> _Required work_:
- 1) Reproduce the passage on MLPs and US energy infrastructure word for word, everything from "These pipelines consisted" down to "as delivery lines.".
- 2) In the passage on MLPs and US energy infrastructure, name the types of MLPs that it says came into existence to serve companies using fracking.
- 3) Extend the passage on MLPs and US energy infrastructure, picking up after its final sentence.

> _Page extract_:
MLPs, in the mid-1990s, had experienced a downturn in business and many of the original MLPs structured in the 80s were not able to maintain their cash distributions. As a result many of them stopped trading. In the same time frame, many of the real estate companies that had restructured as an MLP during the 80s converted to a REIT structure.

The MLP industry began to evolve in the early 2000s, with many MLPs buying, operating and maintain tanker ships, used for sea transportation, as well as storage tanks and tanker trucks used to transport and store propane. Also in the early 2000s, coal companies began converting their structure to MLPs. In the middle part of the first decade of the new millennium, due to all-time highs and upward trends in oil and gas prices, exploration and production MLPs began to resurge.

Over the past 5 years, the use of hydraulic fracturing, commonly referred to as fracking, has led to a US energy renaissance, and in order to serve the companies that utilize fracking to unleash the enormous oil and gas reserves in the US, frac sand (a key component to fracking), natural resource marketing, and refining MLPs have come into existence. Since 2000, at least one new MLP has listed on major US stock exchanges every year except for in 2009, when there were no new MLP listings. In total, over the past 14 years 124 new MLPs have been listed and now trade publicly, that is an average of approximately 9 new MLPs per year since the turn of the millennium.

MLP2

The US Energy Infrastructure

Prior to World War II, the majority of energy transportation was conducted via tanker ships, most commonly transporting oil from the Middle East to refineries along the gulf coast, and then once refined, back to the east coast ports to be delivered to the major US cities, the largest regional consumers of energy. When the US military involved itself in WWII, Hitler’s German Submarine fleets began attacking and sinking these tanker ships. The government, in cooperation with major energy companies, built a system of pipelines that were able to transport energy commodities over long distances.

These pipelines consisted of both large “trunklines”, often as large as 42 inches in diameter, that transport energy to smaller pipelines, which connected to towns and cities as delivery lines.

The larger pipelines take in oil and gas products from many different sources, and when delivered to an end customer, the amount is the same, however the exact source of that product may be difficult to define as the energy product from multiple sources are combined in the pipelines. Smaller delivery pipelines however deliver the exact order from a specific source to the end customer.

> _Supplied material_:
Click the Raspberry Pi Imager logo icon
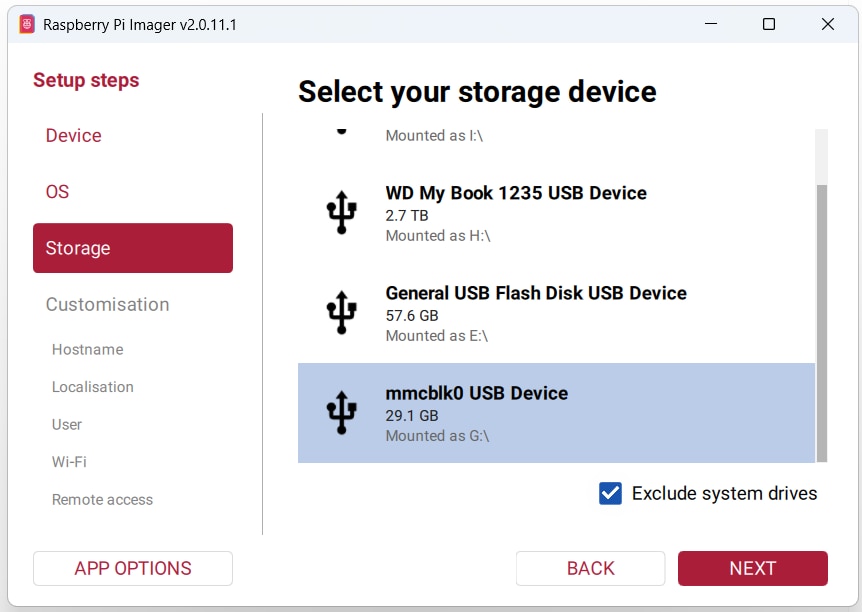Image resolution: width=862 pixels, height=612 pixels. pyautogui.click(x=26, y=24)

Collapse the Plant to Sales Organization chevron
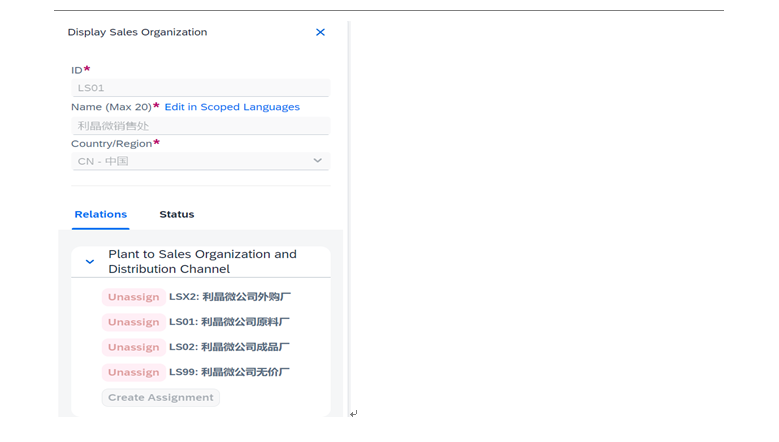point(90,262)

> _Task responses_:
- 1)
These pipelines consisted of both large “trunklines”, often as large as 42 inches in diameter, that transport energy to smaller pipelines, which connected to towns and cities as delivery lines.

- 2)
- Frac sand MLPs
- Natural resource marketing MLPs
- Refining MLPs

- 3)
The US Energy Boom

Technological advances have constantly changed human interaction and economic activity, often for the better but typically with some minor drawdowns. The internet made global communication much more efficient, smartphones and mobile internet access has increased the efficiency of many professionals, going back in time, industrialization of everything from agriculture to construction shifted the dynamic of both rural and urban life.

As the technological advances dramatically changed the lives of those living in developed nations, energy production technology in the US has significantly increased the country’s capacity for producing energy commodities. The new technologies we speak of are hydraulic fracturing (fracking) and horizontal drilling.

For the past century, dating back to the last 1800s, vertical drilling was the only way to build an oil or gas well and harvest the earth’s natural energy resources. Vertical drilling, as the name implies, consists of using an industrial drill to go straight into the ground and dig down to the pool of resources. Vertical drilling limited the amount of resources that energy production operations could harvest.

Horizontal drilling, as the name implies, allows the drill bit to make a 90 degree turn, usually once the depth of the well has been reached, and continue to drill horizontally. Instead of drilling many vertical wells, now energy companies can drill one vertical well, and then cut horizontally to other pools of natural resources in the area.

Fracking is a process that occurs after the well has been drilled. When the hole is dug, so to speak, the well is then lined with a protective casing, preparing it for the fracking process. Fracking uses a mixture of specific chemicals, sand and water which is then pumped, at an extremely high pressure, into the well to break up rock. The fracking process is very controversial, but is also very effective for unleashing energy resources that were not previously able to be harvested. These natural resources were previously unable to be harvested because they were trapped between layers of what is known as shale rock. While the applications of these technologies, widespread, are something that has only recently begun to occur, horizontal drilling has been around since the first half of the 20th century. Fracking has existed since the 1940s, and was first applied commercially in 1949. Natural gas companies were the first to apply these technologies across the industry in the early 2000s, however after seeing the potential profitability of the application of these technologies oil producers began utilizing horizontal drilling and fracking in the second half of the first decade of the 2000s.

As a result of the application of these technologies, oil and gas production has increased significantly, and is expected to continue to do so. Expectations are predicting an increase in natural gas and oil production of up to 55% from 2014 to 2040, with the majority of this increase resulting from shale gas production. The expected increase in shale gas production alone is over 100% during the same period.

One of the major results of the application of this technology is that the US is now the global leader in natural gas production, and is also projected to become the largest oil producer in the world by the end of 2014. Further, it is expected that the US, due to this boom in energy production, will become energy independent between 2020 to 2030, with some projections showing we will become net energy independent by 2016 and some as far out as 2040. The goal is to produce more oil and gas domestically than is consumed, allowing the US to become a major net exporter of energy commodities globally.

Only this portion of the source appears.